Muchos expertos creen que hay demasiadas coincidencias entre la gripe aviar y el virus de la gripe del 18. Se trata en ambos casos de modalidades novedosas del virus apa-recidas de manera espontánea en la naturaleza. Cepas a las que el ser humano no está acostumbrado. Cuanto más tiempo pasen en el ambiente, más capacidad de resistencia e inmunidad generará nuestra especie. Pero la innovación puede ser tan sorprendente y rápida que infecte a mayor velocidad de la que nosotros empleemos para reaccionar. Además, ambos tipos de virus (el del 18 y los actuales aviares) siguen un patrón similar de infección: la mayoría de los virus gripales tienen como víctimas preferidas a las personas de mayor edad; estos, sin embargo, prefieren atacar a jóvenes de entre 20 y 35 años. El virus del 18 pudo no haber salido jamás de EE UU de no haber sido por una cosa: la Primera Guerra Mundial. Los movimientos de tropas de uno a otro lados del océano propiciaron la expansión de la enfermedad por todo el mundo. Hoy, esa labor la podrían hacer con facilidad los movimientos de viajeros en líneas aéreas y las oleadas migratorias.

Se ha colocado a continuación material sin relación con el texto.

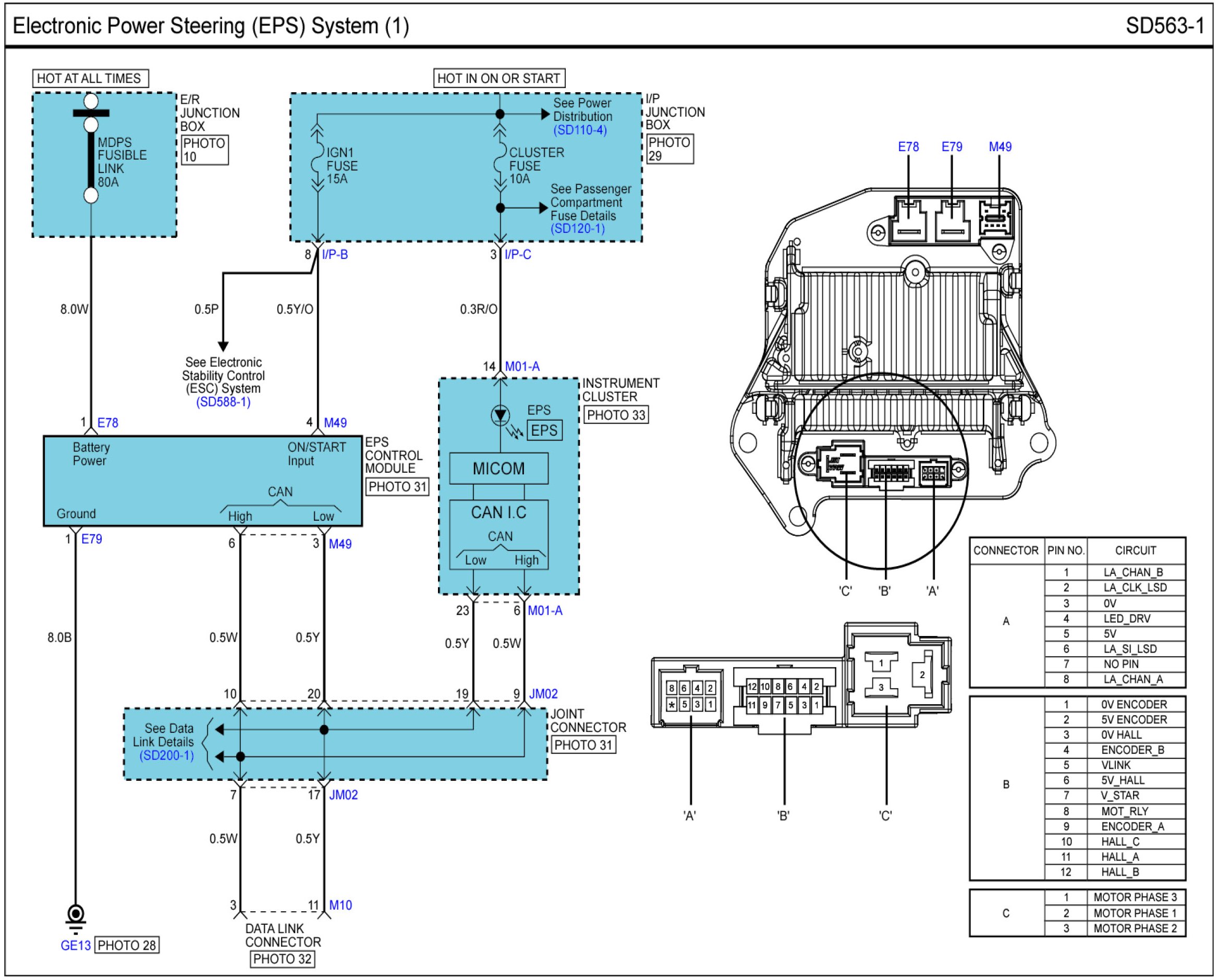Click the JM02 joint connector label
1218x980 pixels.
pyautogui.click(x=543, y=694)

Es obvio que hoy estamos más preparados que hace un siglo. Tenemos antivirales potentes capaces de reducir la sintomatología de una gripe aviar y su capacidad de transmisión. Los métodos de identificación de patógenos son rápidos. El ADN del virus de la gripe del 18 se descubrió 80 años después del brote. El virus de la epidemia de Legionella de 1976 tardó 12 meses en ser identificado. El virus del SARS (síndrome respiratorio agudo y grave) que nos acongojó en 2003 se identificó en seis semanas. Las condiciones de higiene hoy son mejores que en 1918.

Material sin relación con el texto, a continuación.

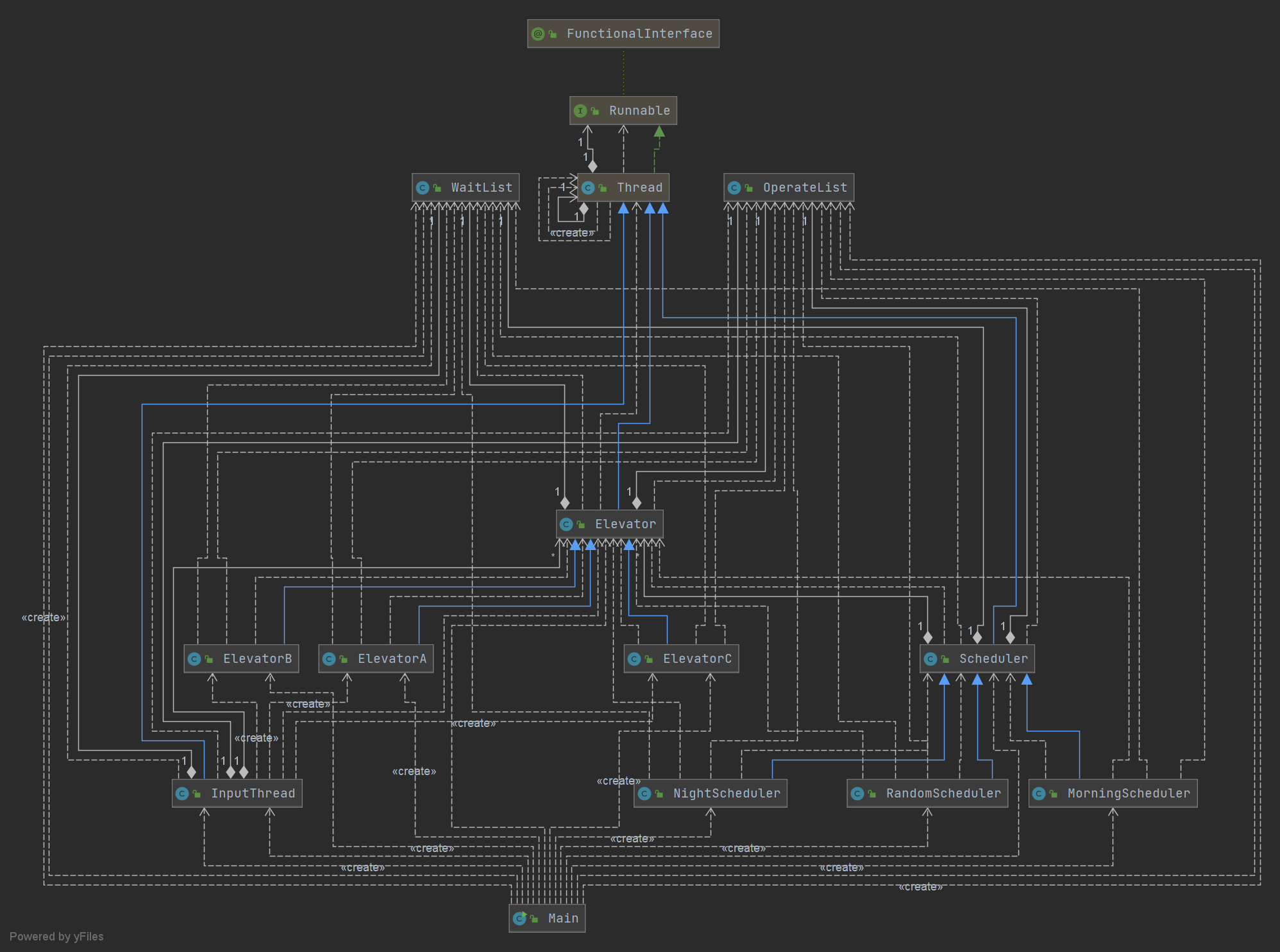Click the class icon on InputThread node
The image size is (1280, 952).
[182, 794]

Pero hay dos bombas de relojería que siguen activadas en el mundo de la virología. Una es la capacidad de los virus de mutar de manera eficacísima. Sabemos que tarde o temprano uno encontrará una modalidad genética contra la que no estemos preparados. Otra es la capacidad del ser humano para relajarse. Sin una amenaza real, nuestras barreras de defensa se vuelven perezosas (se reduce la producción de vacunas, se relajan las medidas de seguridad, perdemos hábitos de higiene...) Tras la última epidemia de gripe A en Europa la mayor parte de los centros de trabajo y edificios públicos españoles recibieron miles de dispositivos de suministro de desinfectante líquido. Muchos los usamos durante meses de manera preventiva. Hoy han desparecido. El ser humano tiende a olvidar las buenas costumbres protectoras, pero los virus trabajan sin descanso.
Límite, 24 semanas
El tiempo necesario para producir y distribuir una vacuna contra un nuevo virus de la gripe es de 30 semanas. El virus de la fiebre tifoidea se descubrió en 1896 y la vacuna no estuvo disponible hasta 1994. Contra el ébola se empezó a tener capacidad de inmunización 12 años después del primer brote. Contra la gripe somos más rápidos. Pero, ¿lo suficiente? Lo expertos creen que el proceso debería acelerarse. Si un virus como el del 18 nos ataca, habría que reducir el tiempo en 24 semanas. Eso marcaría la diferencia entre una epidemia (en la imagen, un hospital repleto de enfermos durante la Gran Guerra) que provocara algunos centenares de miles de muertos o una que matara a millones de personas.